Tasi, Scelta Civica avverte Letta: cambiarla o maggioranza rischia
Roma, 9 gen. (Adnkronos) - Risolvere il pasticcio Tasi, razionalmente e in modo organico, senza ricorrere all'ennesimo rattoppo. Non è un ultimatum al governo - ma poco ci manca - quello lanciato dai vertici di Scelta Civica che, in una conferenza stampa alla Camera, non ha escluso di non votare l'emendamento dell'esecutivo al decreto sugli enti locali, con il quale garantire ai comuni le risorse per il mancato gettito dovuto alle previste detrazioni per i nuclei famigliari con redditi più bassi.
Ormai, hanno spiegato gli esponenti di Scelta Civica, il provvedimento sulla tassazione degli immmobili è un groviglio di mosse e contromosse che, se risolve un problema, ne apre un altro.
"C'è stato un proliferare di sigle - ha sottolineato il segretario Stefania Giannini - che, se non ho contato male, ha prodotto una quarantina di interventi diversi negli ultimi otto mesi. Fatto sta che adesso gli italiani non sanno più quanto e quando si paga", senza contare che la novità dell'annunciato emendamento del governo, ha aggiunto, "non ci piace proprio. Faremo le nostre proposte ma intanto facciamo un appello al governo affinchè ci si metta intorno a un tavolo e si possa trovare tutti insieme una soluzione, che noi avevamo proposto da tempo, ma che non è stata nemmeno presa in considerazione".
"Noi - ha proseguito Giannini - speriamo che nei prossimi giorni si possa riunire davvero il tavolo politico di cui ci ha parlato Enrico Letta nell'incontro di palazzo Chigi, in modo che si chiarisca chi sta con il governo veramente e fino in fondo, senza avere altri ruoli in commedia".
"La nostra proposta - ha poi spiegato il capogruppo alla Camera Andrea Romano - è metterci intorno a un tavolo per definire una volta per tutte, entro 30-40 giorni, quale deve essere la tassazione sugli immmobili. Come ha detto il presidente dell'Anci Piero Fassino, nemmeno l'intervento annunciato dal governo sulla Tasi sarà risolutivo e quindi la situazione continua a essere incerta".
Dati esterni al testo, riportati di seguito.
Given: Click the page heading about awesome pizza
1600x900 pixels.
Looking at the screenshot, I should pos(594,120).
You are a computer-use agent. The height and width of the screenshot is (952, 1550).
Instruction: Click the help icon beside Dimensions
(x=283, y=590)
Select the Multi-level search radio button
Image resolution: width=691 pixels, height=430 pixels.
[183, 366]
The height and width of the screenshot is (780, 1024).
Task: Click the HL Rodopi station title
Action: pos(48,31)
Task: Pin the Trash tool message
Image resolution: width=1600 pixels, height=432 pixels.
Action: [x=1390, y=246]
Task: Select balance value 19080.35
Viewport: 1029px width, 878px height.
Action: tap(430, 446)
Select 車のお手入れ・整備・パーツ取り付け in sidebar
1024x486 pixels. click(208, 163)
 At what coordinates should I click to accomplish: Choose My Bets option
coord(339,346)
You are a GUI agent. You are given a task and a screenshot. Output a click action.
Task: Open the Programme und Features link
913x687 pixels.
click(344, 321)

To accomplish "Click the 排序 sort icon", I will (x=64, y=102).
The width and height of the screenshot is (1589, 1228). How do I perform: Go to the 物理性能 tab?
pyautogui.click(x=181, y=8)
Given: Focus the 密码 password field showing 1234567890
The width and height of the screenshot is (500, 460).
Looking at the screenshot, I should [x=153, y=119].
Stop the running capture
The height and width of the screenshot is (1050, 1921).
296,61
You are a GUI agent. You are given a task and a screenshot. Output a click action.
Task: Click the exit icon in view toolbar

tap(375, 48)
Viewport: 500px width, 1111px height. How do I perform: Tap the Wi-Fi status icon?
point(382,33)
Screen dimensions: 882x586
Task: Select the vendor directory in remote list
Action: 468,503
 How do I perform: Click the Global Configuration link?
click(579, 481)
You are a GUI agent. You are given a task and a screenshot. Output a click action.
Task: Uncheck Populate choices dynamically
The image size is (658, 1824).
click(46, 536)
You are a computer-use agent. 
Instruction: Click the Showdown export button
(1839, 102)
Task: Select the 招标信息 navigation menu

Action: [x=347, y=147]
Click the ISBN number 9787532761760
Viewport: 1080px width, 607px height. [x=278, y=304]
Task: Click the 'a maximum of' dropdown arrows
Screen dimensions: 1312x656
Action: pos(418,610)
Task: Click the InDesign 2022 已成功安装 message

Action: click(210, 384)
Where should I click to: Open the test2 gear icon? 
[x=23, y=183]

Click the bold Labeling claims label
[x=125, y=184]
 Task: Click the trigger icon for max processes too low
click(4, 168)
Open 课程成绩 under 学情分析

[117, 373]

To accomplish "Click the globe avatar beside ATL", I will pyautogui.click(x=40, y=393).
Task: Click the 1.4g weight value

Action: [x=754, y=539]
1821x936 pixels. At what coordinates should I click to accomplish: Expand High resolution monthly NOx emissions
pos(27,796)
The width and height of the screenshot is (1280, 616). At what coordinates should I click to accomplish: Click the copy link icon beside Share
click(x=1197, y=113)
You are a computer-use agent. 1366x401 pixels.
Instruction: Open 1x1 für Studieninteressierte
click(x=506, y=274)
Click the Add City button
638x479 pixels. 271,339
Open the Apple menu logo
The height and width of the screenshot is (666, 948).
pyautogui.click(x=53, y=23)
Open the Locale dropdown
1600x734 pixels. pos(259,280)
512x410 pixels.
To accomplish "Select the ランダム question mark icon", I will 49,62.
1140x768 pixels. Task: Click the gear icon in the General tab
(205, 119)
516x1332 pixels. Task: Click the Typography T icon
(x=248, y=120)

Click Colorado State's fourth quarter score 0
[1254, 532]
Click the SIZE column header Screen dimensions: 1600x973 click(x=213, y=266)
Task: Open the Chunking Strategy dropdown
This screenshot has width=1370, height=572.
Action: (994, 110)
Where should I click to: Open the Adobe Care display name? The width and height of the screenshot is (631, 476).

Proprio il sindaco di Torino e presidente dell'Associazione nazionale dei Comuni italiani, al termine dell'incontro con il ministro degli Affari regionali Graziano Delrio, ha riferito di aver affrontato il tema: "Ci è stata illustrata la proposta che prevede un'aliquota aggiuntiva dell'8 per mille sul prelievo Imu-Tasi per coprire le detrazioni che i Comuni dovranno adottare per le fasce deboli. Noi abbiamo preso atto di questa proposta, ma al tempo stesso abbiamo espresso grande preoccupazione perché non risolve il problema del minore gettito che deriverà ai Comuni dal passaggio dall'Imu alla Tasi".
Intanto è stato fissato l'ufficio di presidenza dell'Anci per giovedì 16 gennaio alle 11 a Roma, per discutere di Tasi e Imu. La riunione sarà allargata ai presidenti delle Anci regionali e dei sindaci dei comuni capoluogo di provincia.